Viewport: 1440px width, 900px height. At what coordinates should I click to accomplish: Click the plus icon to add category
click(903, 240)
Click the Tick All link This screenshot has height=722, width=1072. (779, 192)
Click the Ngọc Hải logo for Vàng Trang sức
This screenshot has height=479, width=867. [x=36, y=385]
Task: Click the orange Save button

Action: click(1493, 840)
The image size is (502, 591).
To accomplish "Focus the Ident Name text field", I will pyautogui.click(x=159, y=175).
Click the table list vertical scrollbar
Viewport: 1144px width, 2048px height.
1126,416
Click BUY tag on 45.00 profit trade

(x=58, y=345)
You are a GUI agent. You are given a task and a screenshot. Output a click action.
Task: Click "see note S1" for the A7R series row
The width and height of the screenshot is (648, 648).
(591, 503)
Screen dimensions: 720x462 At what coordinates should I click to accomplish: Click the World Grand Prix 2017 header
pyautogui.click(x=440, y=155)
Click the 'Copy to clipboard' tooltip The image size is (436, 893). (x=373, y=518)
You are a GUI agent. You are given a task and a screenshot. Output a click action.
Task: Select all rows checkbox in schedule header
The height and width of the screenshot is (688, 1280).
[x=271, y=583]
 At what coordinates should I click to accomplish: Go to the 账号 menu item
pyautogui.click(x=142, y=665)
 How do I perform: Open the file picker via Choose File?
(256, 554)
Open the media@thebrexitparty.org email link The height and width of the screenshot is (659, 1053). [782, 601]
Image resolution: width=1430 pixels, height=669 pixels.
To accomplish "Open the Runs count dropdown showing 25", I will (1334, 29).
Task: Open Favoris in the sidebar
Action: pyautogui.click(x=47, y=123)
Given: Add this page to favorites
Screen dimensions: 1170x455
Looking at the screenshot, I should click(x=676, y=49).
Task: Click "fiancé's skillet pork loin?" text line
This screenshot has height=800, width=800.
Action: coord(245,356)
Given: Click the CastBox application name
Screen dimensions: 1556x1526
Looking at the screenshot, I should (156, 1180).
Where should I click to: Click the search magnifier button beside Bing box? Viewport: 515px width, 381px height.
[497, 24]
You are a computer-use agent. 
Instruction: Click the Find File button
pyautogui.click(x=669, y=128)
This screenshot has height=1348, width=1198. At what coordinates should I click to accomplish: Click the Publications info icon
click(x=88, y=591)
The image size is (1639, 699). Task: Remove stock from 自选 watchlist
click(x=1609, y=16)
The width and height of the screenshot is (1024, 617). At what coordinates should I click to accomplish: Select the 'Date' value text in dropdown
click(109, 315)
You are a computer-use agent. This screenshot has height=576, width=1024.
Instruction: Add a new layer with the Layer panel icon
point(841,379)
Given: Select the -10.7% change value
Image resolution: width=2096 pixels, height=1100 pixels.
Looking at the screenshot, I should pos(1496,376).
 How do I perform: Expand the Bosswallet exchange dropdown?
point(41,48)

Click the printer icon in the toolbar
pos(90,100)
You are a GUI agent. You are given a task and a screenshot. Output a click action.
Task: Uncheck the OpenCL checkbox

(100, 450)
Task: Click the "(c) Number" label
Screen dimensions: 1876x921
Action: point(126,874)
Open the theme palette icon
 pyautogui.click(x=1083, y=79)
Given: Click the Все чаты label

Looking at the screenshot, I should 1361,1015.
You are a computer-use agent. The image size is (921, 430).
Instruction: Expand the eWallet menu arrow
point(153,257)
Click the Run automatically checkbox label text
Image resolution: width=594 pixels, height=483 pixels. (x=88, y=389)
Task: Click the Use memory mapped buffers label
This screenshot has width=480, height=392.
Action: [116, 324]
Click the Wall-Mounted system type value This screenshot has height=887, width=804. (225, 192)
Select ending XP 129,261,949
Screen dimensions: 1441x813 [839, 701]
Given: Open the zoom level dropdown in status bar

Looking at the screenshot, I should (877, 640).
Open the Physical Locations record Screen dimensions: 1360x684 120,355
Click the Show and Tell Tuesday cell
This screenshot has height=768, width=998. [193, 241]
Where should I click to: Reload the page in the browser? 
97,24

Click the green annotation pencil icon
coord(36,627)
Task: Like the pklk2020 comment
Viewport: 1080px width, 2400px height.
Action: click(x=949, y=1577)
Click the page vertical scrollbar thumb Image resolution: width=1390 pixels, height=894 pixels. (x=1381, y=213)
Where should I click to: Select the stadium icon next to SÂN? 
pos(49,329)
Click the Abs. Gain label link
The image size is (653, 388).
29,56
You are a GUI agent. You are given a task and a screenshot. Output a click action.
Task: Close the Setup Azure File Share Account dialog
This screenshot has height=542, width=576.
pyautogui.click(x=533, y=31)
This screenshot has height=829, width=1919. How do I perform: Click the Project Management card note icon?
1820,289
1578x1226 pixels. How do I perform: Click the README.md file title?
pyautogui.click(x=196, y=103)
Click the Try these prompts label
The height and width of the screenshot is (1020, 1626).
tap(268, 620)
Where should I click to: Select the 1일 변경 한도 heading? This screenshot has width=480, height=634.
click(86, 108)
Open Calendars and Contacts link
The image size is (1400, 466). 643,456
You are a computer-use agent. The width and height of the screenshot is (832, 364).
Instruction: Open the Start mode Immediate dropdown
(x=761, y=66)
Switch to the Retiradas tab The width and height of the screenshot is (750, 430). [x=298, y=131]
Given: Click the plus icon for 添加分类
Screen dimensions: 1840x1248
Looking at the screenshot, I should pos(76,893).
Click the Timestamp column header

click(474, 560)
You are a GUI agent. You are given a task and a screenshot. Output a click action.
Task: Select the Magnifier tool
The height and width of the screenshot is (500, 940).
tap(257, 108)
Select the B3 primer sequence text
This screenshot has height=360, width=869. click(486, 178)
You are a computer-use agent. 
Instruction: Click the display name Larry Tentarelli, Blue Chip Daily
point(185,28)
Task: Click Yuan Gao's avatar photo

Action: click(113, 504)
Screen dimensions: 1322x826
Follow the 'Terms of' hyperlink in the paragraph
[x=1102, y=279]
####################
Work item
Reproduce the records above exactly, character for character.

Written reply
Viewport: 1440px width, 900px height. At what coordinates should I click to accomplish: Click the plus icon to add category
click(903, 240)
Click the Tick All link This screenshot has height=722, width=1072. (779, 192)
Click the Ngọc Hải logo for Vàng Trang sức
This screenshot has height=479, width=867. [x=36, y=385]
Task: Click the orange Save button

Action: click(1493, 840)
The image size is (502, 591).
To accomplish "Focus the Ident Name text field", I will pyautogui.click(x=159, y=175).
Click the table list vertical scrollbar
Viewport: 1144px width, 2048px height.
1126,416
Click BUY tag on 45.00 profit trade

(x=58, y=345)
You are a GUI agent. You are given a task and a screenshot. Output a click action.
Task: Click "see note S1" for the A7R series row
The width and height of the screenshot is (648, 648).
(591, 503)
Screen dimensions: 720x462 At what coordinates should I click to accomplish: Click the World Grand Prix 2017 header
pyautogui.click(x=440, y=155)
Click the 'Copy to clipboard' tooltip The image size is (436, 893). (x=373, y=518)
You are a GUI agent. You are given a task and a screenshot. Output a click action.
Task: Select all rows checkbox in schedule header
The height and width of the screenshot is (688, 1280).
[x=271, y=583]
 At what coordinates should I click to accomplish: Go to the 账号 menu item
pyautogui.click(x=142, y=665)
 How do I perform: Open the file picker via Choose File?
(256, 554)
Open the media@thebrexitparty.org email link The height and width of the screenshot is (659, 1053). [782, 601]
Image resolution: width=1430 pixels, height=669 pixels.
To accomplish "Open the Runs count dropdown showing 25", I will (1334, 29).
Task: Open Favoris in the sidebar
Action: pyautogui.click(x=47, y=123)
Given: Add this page to favorites
Screen dimensions: 1170x455
Looking at the screenshot, I should click(x=676, y=49).
Task: Click "fiancé's skillet pork loin?" text line
This screenshot has height=800, width=800.
Action: coord(245,356)
Given: Click the CastBox application name
Screen dimensions: 1556x1526
Looking at the screenshot, I should (156, 1180).
Where should I click to: Click the search magnifier button beside Bing box? Viewport: 515px width, 381px height.
[497, 24]
You are a computer-use agent. 
Instruction: Click the Find File button
pyautogui.click(x=669, y=128)
This screenshot has height=1348, width=1198. At what coordinates should I click to accomplish: Click the Publications info icon
click(x=88, y=591)
The image size is (1639, 699). Task: Remove stock from 自选 watchlist
click(x=1609, y=16)
The width and height of the screenshot is (1024, 617). At what coordinates should I click to accomplish: Select the 'Date' value text in dropdown
click(109, 315)
You are a computer-use agent. This screenshot has height=576, width=1024.
Instruction: Add a new layer with the Layer panel icon
point(841,379)
Given: Select the -10.7% change value
Image resolution: width=2096 pixels, height=1100 pixels.
Looking at the screenshot, I should pos(1496,376).
 How do I perform: Expand the Bosswallet exchange dropdown?
point(41,48)

Click the printer icon in the toolbar
pos(90,100)
You are a GUI agent. You are given a task and a screenshot. Output a click action.
Task: Uncheck the OpenCL checkbox

(100, 450)
Task: Click the "(c) Number" label
Screen dimensions: 1876x921
Action: point(126,874)
Open the theme palette icon
 pyautogui.click(x=1083, y=79)
Given: Click the Все чаты label

Looking at the screenshot, I should 1361,1015.
You are a computer-use agent. The image size is (921, 430).
Instruction: Expand the eWallet menu arrow
point(153,257)
Click the Run automatically checkbox label text
Image resolution: width=594 pixels, height=483 pixels. (x=88, y=389)
Task: Click the Use memory mapped buffers label
This screenshot has width=480, height=392.
Action: [116, 324]
Click the Wall-Mounted system type value This screenshot has height=887, width=804. (225, 192)
Select ending XP 129,261,949
Screen dimensions: 1441x813 [839, 701]
Given: Open the zoom level dropdown in status bar

Looking at the screenshot, I should (877, 640).
Open the Physical Locations record Screen dimensions: 1360x684 120,355
Click the Show and Tell Tuesday cell
This screenshot has height=768, width=998. [193, 241]
Where should I click to: Reload the page in the browser? 
97,24

Click the green annotation pencil icon
coord(36,627)
Task: Like the pklk2020 comment
Viewport: 1080px width, 2400px height.
Action: click(x=949, y=1577)
Click the page vertical scrollbar thumb Image resolution: width=1390 pixels, height=894 pixels. (x=1381, y=213)
Where should I click to: Select the stadium icon next to SÂN? 
pos(49,329)
Click the Abs. Gain label link
The image size is (653, 388).
29,56
You are a GUI agent. You are given a task and a screenshot. Output a click action.
Task: Close the Setup Azure File Share Account dialog
This screenshot has height=542, width=576.
pyautogui.click(x=533, y=31)
This screenshot has height=829, width=1919. How do I perform: Click the Project Management card note icon?
1820,289
1578x1226 pixels. How do I perform: Click the README.md file title?
pyautogui.click(x=196, y=103)
Click the Try these prompts label
The height and width of the screenshot is (1020, 1626).
tap(268, 620)
Where should I click to: Select the 1일 변경 한도 heading? This screenshot has width=480, height=634.
click(86, 108)
Open Calendars and Contacts link
The image size is (1400, 466). 643,456
You are a computer-use agent. The width and height of the screenshot is (832, 364).
Instruction: Open the Start mode Immediate dropdown
(x=761, y=66)
Switch to the Retiradas tab The width and height of the screenshot is (750, 430). [x=298, y=131]
Given: Click the plus icon for 添加分类
Screen dimensions: 1840x1248
Looking at the screenshot, I should pos(76,893).
Click the Timestamp column header

click(474, 560)
You are a GUI agent. You are given a task and a screenshot. Output a click action.
Task: Select the Magnifier tool
The height and width of the screenshot is (500, 940).
tap(257, 108)
Select the B3 primer sequence text
This screenshot has height=360, width=869. click(486, 178)
You are a computer-use agent. 
Instruction: Click the display name Larry Tentarelli, Blue Chip Daily
point(185,28)
Task: Click Yuan Gao's avatar photo

Action: click(113, 504)
Screen dimensions: 1322x826
Follow the 'Terms of' hyperlink in the paragraph
[x=1102, y=279]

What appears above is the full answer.